When you have automations turned on, you’ll see the lightning symbol showing up in various locations in the Runway app.

This might be a reminder that Runway is ready to take actions on your behalf (as in the Release timeline, or in the Schedule drawer), or it’s pointing you to a way to check on the status of your pending or completed automations (as in the Automations tab found on many steps).

If your team has ideas for a routine part of your process that could be automated away (or something new that would save you time), please get in touch!

Setting up automations

App settings

  1. Select an app in the top left corner from the Switcher

  2. Navigate to App Settings by clicking the gear icon (⚙️) at the top of the Timeline sidebar

  3. Click on Automations in the sidebar

Release steps

You can also enable, disable, or change settings for individual automations on their associated release steps.

How to enable pull request bypass for Runway

By default, any time a Runway automation modifies code in your repository, it will open a pull request with the changes. If you have the Merge pull requests opened by Runway automation enabled, it will attempt to merge the pull request as soon as all checks have passed.
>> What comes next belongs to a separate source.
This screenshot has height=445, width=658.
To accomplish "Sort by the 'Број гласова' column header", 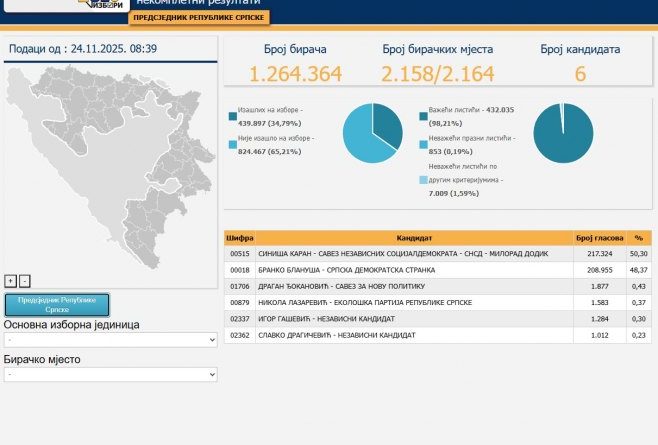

However, in many cases teams choose to protect certain branches with required pull requests and lengthy integration checks, and Runway cannot merge open PRs until all of the requirements for the pull request have been met.

Certain Runway automations surface an option to Bypass pull requests and allow Runway to commit and push changes to the target branch directly. Teams may choose to enable this option if code changes are relatively trivial and harmless (e.g. version bumps) and they would prefer not to need to meet strict pull request criteria for these kinds of changes.

Last updated

Was this helpful?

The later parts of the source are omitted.